Depuis leur retour au pouvoir en août 2021, les talibans ont imposé un « apartheid de genre », selon l’ONU. Les femmes et les filles afghanes se sont vu interdire l’accès à l’éducation au-delà de l’école primaire, ainsi qu’aux lieux publics tels que les parcs, les salles de sport et les salons de beauté. Elles sont soumises à des restrictions strictes de déplacement et doivent être accompagnées d’un chaperon, tandis qu’une récente loi leur interdit de s’exprimer publiquement.

Les réactions à cette décision

Yelena Tomitch de RFI a recueilli la réaction de Shoukria Haida, présidente de l’association NEGAR, qui soutient les femmes afghanes depuis sa création en 1996, lors de la première prise de Kaboul par les talibans. Pour elle, cette décision est une reconnaissance bienvenue des souffrances des femmes afghanes : « C’est une décision humaine de reconnaître enfin les misères de ces femmes et toutes les difficultés qu’elles vivent. Au moins pour celles qui se trouvent sur le territoire européen, qui ont pu s’échapper et arriver jusqu’ici », a-t-elle déclaré.

Shoukria Haida a également exprimé sa colère et son désarroi face à la situation des femmes restées en Afghanistan. Elle a qualifié leur vie de « prison ouverte » et lancé un appel aux consciences pour débarrasser le pays de l’emprise des talibans. « Ce sera la même chose pour les générations suivantes si on ne fait rien pour nous débarrasser des talibans », a-t-elle averti, appelant à des actions concrètes de la part des autorités européennes pour mettre fin à cette « barbarie ».

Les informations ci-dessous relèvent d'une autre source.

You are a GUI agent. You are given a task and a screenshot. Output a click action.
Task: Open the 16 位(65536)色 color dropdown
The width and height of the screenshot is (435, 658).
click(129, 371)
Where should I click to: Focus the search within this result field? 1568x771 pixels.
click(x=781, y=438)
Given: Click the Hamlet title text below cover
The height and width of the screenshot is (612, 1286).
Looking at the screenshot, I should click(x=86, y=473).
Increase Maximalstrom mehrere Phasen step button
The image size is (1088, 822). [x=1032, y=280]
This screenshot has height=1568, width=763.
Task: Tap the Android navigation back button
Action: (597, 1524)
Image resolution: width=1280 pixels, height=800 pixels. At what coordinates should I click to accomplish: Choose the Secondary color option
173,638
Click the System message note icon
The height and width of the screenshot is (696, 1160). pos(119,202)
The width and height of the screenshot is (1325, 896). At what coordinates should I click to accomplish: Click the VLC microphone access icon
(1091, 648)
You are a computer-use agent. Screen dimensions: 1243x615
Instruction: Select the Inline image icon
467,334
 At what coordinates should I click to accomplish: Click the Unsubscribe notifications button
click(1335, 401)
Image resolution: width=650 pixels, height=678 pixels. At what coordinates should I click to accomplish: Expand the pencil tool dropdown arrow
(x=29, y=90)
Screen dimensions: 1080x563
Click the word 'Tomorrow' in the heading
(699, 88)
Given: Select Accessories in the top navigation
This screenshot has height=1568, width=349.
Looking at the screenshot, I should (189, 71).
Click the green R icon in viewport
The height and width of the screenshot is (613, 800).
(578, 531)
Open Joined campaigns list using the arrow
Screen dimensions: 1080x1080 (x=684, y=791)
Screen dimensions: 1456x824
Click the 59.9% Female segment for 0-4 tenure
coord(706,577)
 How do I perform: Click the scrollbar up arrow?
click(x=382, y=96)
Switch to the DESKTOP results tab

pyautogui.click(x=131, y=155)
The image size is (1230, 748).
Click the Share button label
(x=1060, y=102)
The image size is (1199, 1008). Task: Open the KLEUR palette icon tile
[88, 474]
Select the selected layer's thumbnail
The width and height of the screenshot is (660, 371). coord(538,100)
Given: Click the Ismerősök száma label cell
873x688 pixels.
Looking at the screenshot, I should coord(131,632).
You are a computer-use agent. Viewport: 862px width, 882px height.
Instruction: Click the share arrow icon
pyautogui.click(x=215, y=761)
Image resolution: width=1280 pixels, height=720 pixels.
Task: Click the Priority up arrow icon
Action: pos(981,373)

Vers une reconnaissance des droits fondamentaux des femmes afghanes

Cette décision de la Cour de justice de l’Union européenne représente une avancée significative dans la reconnaissance des droits des femmes afghanes. Elle montre la volonté de l’Europe de protéger celles qui ont réussi à échapper à la répression talibane, tout en soulignant l’urgence de la situation de millions de femmes toujours privées de leurs droits fondamentaux en Afghanistan.